DIRECTIONS »
(a) According to the text on the Spanish squatting movement, how many squatted social centres were there in Madrid as of 2013?
(b) Using the text on the Spanish squatting movement, explain why squatter activists spelled the word "okupa" with a "k."

START PAGE TEXT

Young people were attracted to the new 1980s squatting movement and began to set up self-managed social centres, known as CSOAs (Centros Sociales Okupados y Autogestionados), which hosted infoshops and co-operatives, organised events and provided meeting space for campaigns. The word okupa is derived from the Spanish verb "ocupar", meaning to occupy. The letter "k" is seldom used in Spanish, so squatter activists used it to signify their radicality and their difference to mainstream culture. The social centres has their antecedents in libertarian ateneus, countercultural spaces which were founded in many cities from the late 1970s onwards. The 1995 Criminal Code among other things criminalised squatting but it did not stop the squatters movement from growing.

In Madrid, a key project in the 1980s was Minuesa. Eskalera Karakola was a feminist squat, which was active from 1996 to 2005 before legalizing and taking a new building. The squatter movement experienced a resurgence in the early 2010s as a result of the anti-austerity 15-M Movement. As of 2013, there were over thirty squatted social centres in Madrid. Patio Maravillas was active from 2007 until 2015 in several different buildings. La Ingobernable was evicted in 2020 during the state of alarm due to the COVID-19 pandemic in Spain.

END PAGE TEXT
START DATA PROVIDED

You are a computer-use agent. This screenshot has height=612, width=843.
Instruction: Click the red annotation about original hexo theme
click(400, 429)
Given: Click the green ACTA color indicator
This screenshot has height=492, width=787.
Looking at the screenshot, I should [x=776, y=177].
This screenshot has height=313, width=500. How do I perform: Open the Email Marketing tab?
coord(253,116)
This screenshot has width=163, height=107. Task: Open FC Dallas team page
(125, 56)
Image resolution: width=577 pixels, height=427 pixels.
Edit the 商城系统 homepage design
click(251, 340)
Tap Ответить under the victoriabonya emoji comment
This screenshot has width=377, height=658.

END DATA PROVIDED

SOLUTIONS »
(a) Over thirty.

(b) The letter "k" is seldom used in Spanish. Squatter activists used it to signal their radicality and their difference from mainstream culture.